The shaken baby hypothesis says that if you shake a baby it will have head injuries. Something that can be found out by an Xray, and examination or retinal hemorrages and subdural hemorrages, something you could detect in the case of this boy (it has later been pointed out that the twin brother could very much have the same symptoms as well, but that was never checked out in this case). Theese injuries (or symptoms) are said to possibly lead to permanent injuries or conditions, but that has not been the case here.
The unique with this trial is that it is the first time the Supreme Court of Sweden is concidering a Shaken Baby case as far as I know. The court has (as I previously
wrote about here) redirected two former cases to the appeal court, where they will be dealt with this winter.
The reason for the Supreme Court to concider this case was to try the question of intent. In the Tingsrätt (lowest criminal court) the man was sentenced only to pay a fine, since they considered the setting for what happened, but in the Hovrätt (court of appeals), he was sentenced to 1 1/2 years in prison. And the question was whether he should be sentenced to have harmed the child, when he was acting in a state of emergency, in order to revive the baby.

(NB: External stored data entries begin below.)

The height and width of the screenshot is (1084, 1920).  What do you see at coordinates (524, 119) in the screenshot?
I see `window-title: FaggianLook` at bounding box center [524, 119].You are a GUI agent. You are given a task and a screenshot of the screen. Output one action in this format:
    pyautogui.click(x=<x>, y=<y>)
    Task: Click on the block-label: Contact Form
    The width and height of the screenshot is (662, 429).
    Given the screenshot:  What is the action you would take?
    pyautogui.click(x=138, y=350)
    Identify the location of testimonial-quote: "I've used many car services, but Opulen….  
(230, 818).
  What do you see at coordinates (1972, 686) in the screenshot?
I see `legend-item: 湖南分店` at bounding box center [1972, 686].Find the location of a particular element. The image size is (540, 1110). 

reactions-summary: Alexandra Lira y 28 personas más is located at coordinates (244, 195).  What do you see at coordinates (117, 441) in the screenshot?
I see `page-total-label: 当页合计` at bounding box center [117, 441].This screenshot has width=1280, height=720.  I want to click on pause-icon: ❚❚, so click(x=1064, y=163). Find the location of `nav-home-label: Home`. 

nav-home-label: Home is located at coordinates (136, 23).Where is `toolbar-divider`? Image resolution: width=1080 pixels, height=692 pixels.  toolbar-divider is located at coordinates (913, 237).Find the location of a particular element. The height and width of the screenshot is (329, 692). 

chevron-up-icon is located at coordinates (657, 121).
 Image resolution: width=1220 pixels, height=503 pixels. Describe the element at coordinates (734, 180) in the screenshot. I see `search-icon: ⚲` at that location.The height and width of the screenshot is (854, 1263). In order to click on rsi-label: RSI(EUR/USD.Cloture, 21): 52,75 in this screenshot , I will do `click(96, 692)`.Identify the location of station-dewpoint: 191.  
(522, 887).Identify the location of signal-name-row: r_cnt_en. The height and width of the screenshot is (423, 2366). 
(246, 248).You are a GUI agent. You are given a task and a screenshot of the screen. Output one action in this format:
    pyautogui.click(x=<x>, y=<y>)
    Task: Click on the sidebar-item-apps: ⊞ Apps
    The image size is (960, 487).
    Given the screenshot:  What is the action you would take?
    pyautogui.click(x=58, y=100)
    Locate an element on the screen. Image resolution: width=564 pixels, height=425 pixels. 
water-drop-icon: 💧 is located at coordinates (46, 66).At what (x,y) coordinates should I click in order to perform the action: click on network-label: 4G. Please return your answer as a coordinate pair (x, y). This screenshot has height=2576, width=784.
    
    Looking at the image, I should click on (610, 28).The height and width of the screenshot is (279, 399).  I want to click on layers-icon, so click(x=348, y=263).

But, the other unique with this is that the question of Shaken Baby Syndrome indirectly also came up to be tried by the Supreme Court. In that way an ongoing scientific debate is now highly judicial relevant. The second day of the trial, the representative of the official Swedish medical advisory board ("Rättsliga rådet") of the Health authority ("Socialstyrelsen") professor Anders Eriksson from Umeå, explained that he can no longer stand for what he had written in his statement one year ago. He is now in a board of SBU, the Swedish Authority for Medical Evaluation who are set to
investigate the Shaken Baby diagnosis, and he has realized that there is a real controversy conserning this diagnosis. He therefore explained, that he can not for sure say that the shaking of the baby was the reason for the symptoms detected. The expert called by the defence, professor in radiology at Karolinska Institutet, and former chairman of the Swedish Doctor Society (Svenska Läkarsällskapet) Peter Aspelin, who also Anders Eriksson referred to, in the same way explained that we can not now anything for sure why the injuries, or symptoms found, have occurred.
With those two more or less coherent expert witnesses it would of course be strange should the Supreme Court decide to declare the father guilty, but after all the strange things in the Swedish Judicial system I will be suprised of nothing. Especially after having read the book "Mannen som slutade ljuga" (the Man who stopped lying, by Dan Josefsson), about Sture Bergwall (aka Thomas Quick), who in the nineties was convicted with eight murders and 10 years later freed of all charges.
But in those cases all the trials were conducted in the lowest criminal courts, so I do hope that the Swedish Supreme Court will be more thorough, and free the father of three from all the charges. It will be significant not only for that man, but for many parents in Sweden (and perhaps even abroad) who have wrongfully been convicted with abusing their children.